| Passage for review |

This isn't your mama's ranch dressing anymore. With new, internationally inspired flavors to complement old standbys, and new selling points like allergen-free ingredients, the natural and organic salad dressing category is growing in size and sales.
The shelf-stable dressing category has experienced 30 percent growth over the last six years, says Ken Erickson, director of premium taste with Tree of Life Inc., in St. Augustine, Fla. And with some helpful merchandising, dressings can help grow your produce sales, even through the lean winter months.
Healthy means natural, organic
"Health is a driving reason behind increased salad dressing purchases as consumers try to add more vegetables and leafy greens into their diets," says Aimee Sands, public relations manager for Homegrown Naturals Inc., makers of Annie's Naturals salad dressings of Napa Valley, Calif. The same health-conscious crowd that values fresh vegetables is driving the increase in organic and natural salad dressing flavors.

| Problem |
Set down the part of the salad dressing article from "This isn't your" up to and including "size and sales.". The records below come from a separate source.

[Stored records]
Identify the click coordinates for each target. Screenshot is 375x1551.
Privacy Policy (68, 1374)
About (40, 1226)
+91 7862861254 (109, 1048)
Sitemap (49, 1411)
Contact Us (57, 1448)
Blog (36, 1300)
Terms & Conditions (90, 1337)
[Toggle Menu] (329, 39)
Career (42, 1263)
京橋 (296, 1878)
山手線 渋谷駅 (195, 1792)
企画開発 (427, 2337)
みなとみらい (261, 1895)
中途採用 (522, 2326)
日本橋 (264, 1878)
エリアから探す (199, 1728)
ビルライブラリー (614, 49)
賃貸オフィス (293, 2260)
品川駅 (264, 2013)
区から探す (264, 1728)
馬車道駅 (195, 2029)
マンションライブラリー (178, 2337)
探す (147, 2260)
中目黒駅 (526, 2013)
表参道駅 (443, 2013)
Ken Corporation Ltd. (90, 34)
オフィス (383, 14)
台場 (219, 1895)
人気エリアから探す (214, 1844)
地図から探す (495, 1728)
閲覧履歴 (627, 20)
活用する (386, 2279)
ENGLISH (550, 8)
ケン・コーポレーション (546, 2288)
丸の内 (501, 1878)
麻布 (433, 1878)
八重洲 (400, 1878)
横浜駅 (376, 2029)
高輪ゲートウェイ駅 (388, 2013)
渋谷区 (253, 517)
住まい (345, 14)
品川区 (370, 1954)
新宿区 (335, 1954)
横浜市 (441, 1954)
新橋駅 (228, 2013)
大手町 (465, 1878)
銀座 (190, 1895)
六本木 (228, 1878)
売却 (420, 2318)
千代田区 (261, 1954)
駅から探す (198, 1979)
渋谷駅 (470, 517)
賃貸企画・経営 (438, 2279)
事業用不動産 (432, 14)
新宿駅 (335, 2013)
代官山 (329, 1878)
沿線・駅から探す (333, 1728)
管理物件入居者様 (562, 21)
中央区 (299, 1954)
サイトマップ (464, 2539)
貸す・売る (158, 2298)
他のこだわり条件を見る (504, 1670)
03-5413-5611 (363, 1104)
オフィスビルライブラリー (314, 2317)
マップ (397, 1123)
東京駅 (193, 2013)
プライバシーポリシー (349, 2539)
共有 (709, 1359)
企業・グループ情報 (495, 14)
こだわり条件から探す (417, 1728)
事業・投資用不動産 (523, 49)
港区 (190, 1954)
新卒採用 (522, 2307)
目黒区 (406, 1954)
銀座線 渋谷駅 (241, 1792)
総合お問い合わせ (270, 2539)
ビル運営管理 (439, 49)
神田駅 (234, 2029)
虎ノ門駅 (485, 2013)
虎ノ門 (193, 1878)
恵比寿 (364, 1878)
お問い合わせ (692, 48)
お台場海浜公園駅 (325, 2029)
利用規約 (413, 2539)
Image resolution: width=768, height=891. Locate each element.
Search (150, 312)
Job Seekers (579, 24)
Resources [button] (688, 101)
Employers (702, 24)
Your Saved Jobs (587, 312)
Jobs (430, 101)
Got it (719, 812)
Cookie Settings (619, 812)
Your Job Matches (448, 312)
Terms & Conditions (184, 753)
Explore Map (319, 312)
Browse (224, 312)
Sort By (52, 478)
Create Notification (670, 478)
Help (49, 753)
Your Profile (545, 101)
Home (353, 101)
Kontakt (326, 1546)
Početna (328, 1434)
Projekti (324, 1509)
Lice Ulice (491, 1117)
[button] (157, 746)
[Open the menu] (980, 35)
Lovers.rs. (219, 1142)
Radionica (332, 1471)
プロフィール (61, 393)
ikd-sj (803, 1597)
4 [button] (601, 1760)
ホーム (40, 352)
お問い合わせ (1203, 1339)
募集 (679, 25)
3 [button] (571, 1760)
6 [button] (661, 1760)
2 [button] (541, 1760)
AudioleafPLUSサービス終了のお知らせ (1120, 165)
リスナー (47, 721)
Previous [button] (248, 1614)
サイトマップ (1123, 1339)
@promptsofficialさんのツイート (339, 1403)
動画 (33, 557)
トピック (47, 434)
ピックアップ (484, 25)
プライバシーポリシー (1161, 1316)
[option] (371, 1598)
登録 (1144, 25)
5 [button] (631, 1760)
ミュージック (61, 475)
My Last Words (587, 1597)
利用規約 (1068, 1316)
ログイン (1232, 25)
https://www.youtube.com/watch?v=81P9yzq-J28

| Exercise output |
This isn't your mama's ranch dressing anymore. With new, internationally inspired flavors to complement old standbys, and new selling points like allergen-free ingredients, the natural and organic salad dressing category is growing in size and sales.